Google Groups no longer supports new Usenet posts or subscriptions. Historical content remains viewable.
Dismiss

Handling interrupts on PCI-based slave-mode DMA's.

57 views
Skip to first unread message

Clifford van Dyk

unread,
May 16, 2003, 6:44:50 AM5/16/03
to
Hi

I am setting up a DMA using the system processor's DMA engine (as
opposed the the adapter card's bus master DMA engine). Please could
someone describe the recommended way to attach ISR's to the interrupts
which are associated with the system DMA engine.

Thanks,
Clifford

Phil Barila

unread,
May 16, 2003, 12:50:24 PM5/16/03
to
"Clifford van Dyk" <cva...@netscape.net> wrote in message
news:3ec4c12a$0$2...@hades.is.co.za...

Why? The system DMA is only for ISA, it isn't supposed to work on PCI at
all. Additionally, it's glacially slow, as it's designed to manage DMA for
floppy drives and serial ports and other such slow devices.

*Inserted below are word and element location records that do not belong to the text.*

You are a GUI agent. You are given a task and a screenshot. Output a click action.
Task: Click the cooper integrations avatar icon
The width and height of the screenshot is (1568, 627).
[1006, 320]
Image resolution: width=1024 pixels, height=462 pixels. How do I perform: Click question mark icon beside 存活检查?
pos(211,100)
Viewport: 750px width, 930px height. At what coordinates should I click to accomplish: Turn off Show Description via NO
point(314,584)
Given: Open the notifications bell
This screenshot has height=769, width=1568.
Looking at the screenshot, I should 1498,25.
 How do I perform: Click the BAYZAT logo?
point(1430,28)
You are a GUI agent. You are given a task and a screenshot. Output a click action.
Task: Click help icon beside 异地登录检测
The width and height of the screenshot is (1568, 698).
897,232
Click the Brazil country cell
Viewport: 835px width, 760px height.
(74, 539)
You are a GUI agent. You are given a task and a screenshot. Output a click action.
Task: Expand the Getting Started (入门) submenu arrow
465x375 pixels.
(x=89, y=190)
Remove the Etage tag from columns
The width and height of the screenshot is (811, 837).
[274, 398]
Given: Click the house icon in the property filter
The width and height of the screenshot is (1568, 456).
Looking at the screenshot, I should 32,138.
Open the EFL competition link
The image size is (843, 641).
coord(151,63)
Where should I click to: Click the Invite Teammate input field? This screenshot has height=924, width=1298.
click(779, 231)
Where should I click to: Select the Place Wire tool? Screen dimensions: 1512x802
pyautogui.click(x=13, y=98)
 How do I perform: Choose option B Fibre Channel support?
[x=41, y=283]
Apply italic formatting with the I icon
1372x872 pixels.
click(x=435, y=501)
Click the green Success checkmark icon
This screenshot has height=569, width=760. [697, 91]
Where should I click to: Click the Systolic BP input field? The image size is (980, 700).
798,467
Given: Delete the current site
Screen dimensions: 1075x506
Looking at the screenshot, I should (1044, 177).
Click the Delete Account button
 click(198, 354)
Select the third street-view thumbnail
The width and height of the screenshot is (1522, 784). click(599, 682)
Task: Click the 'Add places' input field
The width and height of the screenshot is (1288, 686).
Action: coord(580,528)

The short answer is: Don't even try to do what you are doing. If your PCI
card has a BM engine use it. If it doesn't, the CPU will have to do all the
work, but it will still be faster than the system DMA engine.

Phil
--
Philip D. Barila
Seagate Technology, LLC
(720) 684-1842
As if I need to say it: Not speaking for Seagate.
E-mail address is pointed at a domain squatter. Use reply-to instead.


Maxim S. Shatskih

unread,
May 16, 2003, 9:46:03 AM5/16/03
to
System DMA engine is not accessible on PCI, unless you use the thing
called Distributed DMA, which is probably not supported in Windows,
since this is for DOS only.

Also interrupts are not associated with DMA engines in any way, they
are device-specific.

Max

"Clifford van Dyk" <cva...@netscape.net> wrote in message
news:3ec4c12a$0$2...@hades.is.co.za...

Clifford van Dyk

unread,
May 19, 2003, 5:33:54 AM5/19/03
to
Hi

It seems strange that system-mastered DMA's are not supported on PCI,
considering that DMA engines are available on most (if not all) system
controllers/host bridges, and these usually have associated interrupts.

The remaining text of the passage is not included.